Problem to solve → After reading the records, print them all again exactly as they stand.

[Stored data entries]
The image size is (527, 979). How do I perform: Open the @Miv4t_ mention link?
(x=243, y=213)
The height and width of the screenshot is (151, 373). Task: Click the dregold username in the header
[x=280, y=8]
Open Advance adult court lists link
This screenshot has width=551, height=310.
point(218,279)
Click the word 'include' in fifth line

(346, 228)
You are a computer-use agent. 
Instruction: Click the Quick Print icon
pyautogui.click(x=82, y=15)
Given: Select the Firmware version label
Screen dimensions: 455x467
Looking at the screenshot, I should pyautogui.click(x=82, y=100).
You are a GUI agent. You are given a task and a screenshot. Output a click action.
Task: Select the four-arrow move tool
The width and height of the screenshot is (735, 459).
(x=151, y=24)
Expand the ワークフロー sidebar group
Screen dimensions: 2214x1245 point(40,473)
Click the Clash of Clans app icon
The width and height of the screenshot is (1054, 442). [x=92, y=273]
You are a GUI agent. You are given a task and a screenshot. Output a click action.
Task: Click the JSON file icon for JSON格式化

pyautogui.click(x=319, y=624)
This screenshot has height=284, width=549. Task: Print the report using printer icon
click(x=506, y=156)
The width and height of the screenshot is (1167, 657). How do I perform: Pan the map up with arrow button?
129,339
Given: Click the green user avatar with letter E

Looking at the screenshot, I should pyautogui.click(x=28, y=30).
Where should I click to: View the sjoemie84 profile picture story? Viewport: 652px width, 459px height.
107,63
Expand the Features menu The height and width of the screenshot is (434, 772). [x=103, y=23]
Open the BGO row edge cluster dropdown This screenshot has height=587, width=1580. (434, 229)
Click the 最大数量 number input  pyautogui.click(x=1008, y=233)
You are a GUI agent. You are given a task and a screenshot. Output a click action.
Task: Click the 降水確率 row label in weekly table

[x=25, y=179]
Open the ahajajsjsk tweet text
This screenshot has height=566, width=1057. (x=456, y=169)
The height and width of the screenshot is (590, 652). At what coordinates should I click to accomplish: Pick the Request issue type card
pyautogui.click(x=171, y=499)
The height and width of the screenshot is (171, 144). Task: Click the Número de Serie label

Exercise output →
The image size is (527, 979). How do I perform: Open the @Miv4t_ mention link?
(x=243, y=213)
The height and width of the screenshot is (151, 373). Task: Click the dregold username in the header
[x=280, y=8]
Open Advance adult court lists link
This screenshot has width=551, height=310.
point(218,279)
Click the word 'include' in fifth line

(346, 228)
You are a computer-use agent. 
Instruction: Click the Quick Print icon
pyautogui.click(x=82, y=15)
Given: Select the Firmware version label
Screen dimensions: 455x467
Looking at the screenshot, I should pyautogui.click(x=82, y=100).
You are a GUI agent. You are given a task and a screenshot. Output a click action.
Task: Select the four-arrow move tool
The width and height of the screenshot is (735, 459).
(x=151, y=24)
Expand the ワークフロー sidebar group
Screen dimensions: 2214x1245 point(40,473)
Click the Clash of Clans app icon
The width and height of the screenshot is (1054, 442). [x=92, y=273]
You are a GUI agent. You are given a task and a screenshot. Output a click action.
Task: Click the JSON file icon for JSON格式化

pyautogui.click(x=319, y=624)
This screenshot has height=284, width=549. Task: Print the report using printer icon
click(x=506, y=156)
The width and height of the screenshot is (1167, 657). How do I perform: Pan the map up with arrow button?
129,339
Given: Click the green user avatar with letter E

Looking at the screenshot, I should pyautogui.click(x=28, y=30).
Where should I click to: View the sjoemie84 profile picture story? Viewport: 652px width, 459px height.
107,63
Expand the Features menu The height and width of the screenshot is (434, 772). [x=103, y=23]
Open the BGO row edge cluster dropdown This screenshot has height=587, width=1580. (434, 229)
Click the 最大数量 number input  pyautogui.click(x=1008, y=233)
You are a GUI agent. You are given a task and a screenshot. Output a click action.
Task: Click the 降水確率 row label in weekly table

[x=25, y=179]
Open the ahajajsjsk tweet text
This screenshot has height=566, width=1057. (x=456, y=169)
The height and width of the screenshot is (590, 652). At what coordinates should I click to accomplish: Pick the Request issue type card
pyautogui.click(x=171, y=499)
The height and width of the screenshot is (171, 144). Task: Click the Número de Serie label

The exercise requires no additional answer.